(Collected data entries)
*****
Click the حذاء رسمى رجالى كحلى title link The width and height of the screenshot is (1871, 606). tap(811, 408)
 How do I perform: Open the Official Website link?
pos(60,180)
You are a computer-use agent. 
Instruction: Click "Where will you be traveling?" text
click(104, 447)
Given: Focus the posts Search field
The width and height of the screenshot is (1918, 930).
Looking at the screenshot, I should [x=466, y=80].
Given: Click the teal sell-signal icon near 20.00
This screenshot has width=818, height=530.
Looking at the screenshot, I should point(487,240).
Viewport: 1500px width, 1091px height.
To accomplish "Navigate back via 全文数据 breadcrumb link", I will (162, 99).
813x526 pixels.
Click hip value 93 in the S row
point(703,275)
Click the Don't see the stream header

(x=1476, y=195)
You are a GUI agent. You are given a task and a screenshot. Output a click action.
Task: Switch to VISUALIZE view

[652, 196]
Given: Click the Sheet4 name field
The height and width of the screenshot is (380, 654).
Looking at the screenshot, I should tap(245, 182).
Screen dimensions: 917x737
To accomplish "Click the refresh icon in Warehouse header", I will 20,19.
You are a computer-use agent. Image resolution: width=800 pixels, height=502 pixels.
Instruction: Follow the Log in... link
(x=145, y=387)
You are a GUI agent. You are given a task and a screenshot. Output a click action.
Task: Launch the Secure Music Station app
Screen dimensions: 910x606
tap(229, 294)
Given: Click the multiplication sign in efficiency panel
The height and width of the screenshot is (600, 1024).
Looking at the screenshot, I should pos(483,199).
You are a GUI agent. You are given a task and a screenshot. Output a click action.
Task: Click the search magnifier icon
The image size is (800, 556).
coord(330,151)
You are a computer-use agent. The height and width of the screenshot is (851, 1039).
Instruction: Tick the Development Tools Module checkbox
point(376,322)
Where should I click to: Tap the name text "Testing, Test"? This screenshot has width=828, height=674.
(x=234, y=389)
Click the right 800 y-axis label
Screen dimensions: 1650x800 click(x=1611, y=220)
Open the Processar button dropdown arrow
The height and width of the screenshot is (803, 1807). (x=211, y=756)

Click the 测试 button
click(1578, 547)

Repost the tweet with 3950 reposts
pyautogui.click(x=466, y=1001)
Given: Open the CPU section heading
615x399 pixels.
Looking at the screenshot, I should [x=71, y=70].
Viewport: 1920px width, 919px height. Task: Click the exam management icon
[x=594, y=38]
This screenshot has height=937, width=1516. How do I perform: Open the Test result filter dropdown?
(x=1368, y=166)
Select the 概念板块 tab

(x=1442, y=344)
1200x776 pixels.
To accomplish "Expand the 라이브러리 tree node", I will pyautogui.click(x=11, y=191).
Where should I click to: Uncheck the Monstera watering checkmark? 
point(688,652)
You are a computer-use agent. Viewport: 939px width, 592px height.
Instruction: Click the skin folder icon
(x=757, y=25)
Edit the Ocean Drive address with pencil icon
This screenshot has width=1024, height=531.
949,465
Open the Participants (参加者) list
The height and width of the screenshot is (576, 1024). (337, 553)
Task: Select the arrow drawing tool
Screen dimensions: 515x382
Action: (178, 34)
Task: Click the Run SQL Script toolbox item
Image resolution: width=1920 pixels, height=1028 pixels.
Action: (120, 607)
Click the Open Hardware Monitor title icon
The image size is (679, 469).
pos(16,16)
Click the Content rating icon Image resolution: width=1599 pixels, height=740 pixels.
*****
HOW TO COMPLETE THIS TASK
Search the entries for the word "field" and copy every line that holds it.

YOUR SOLUTION
Given: Focus the posts Search field
Given: Click the Sheet4 name field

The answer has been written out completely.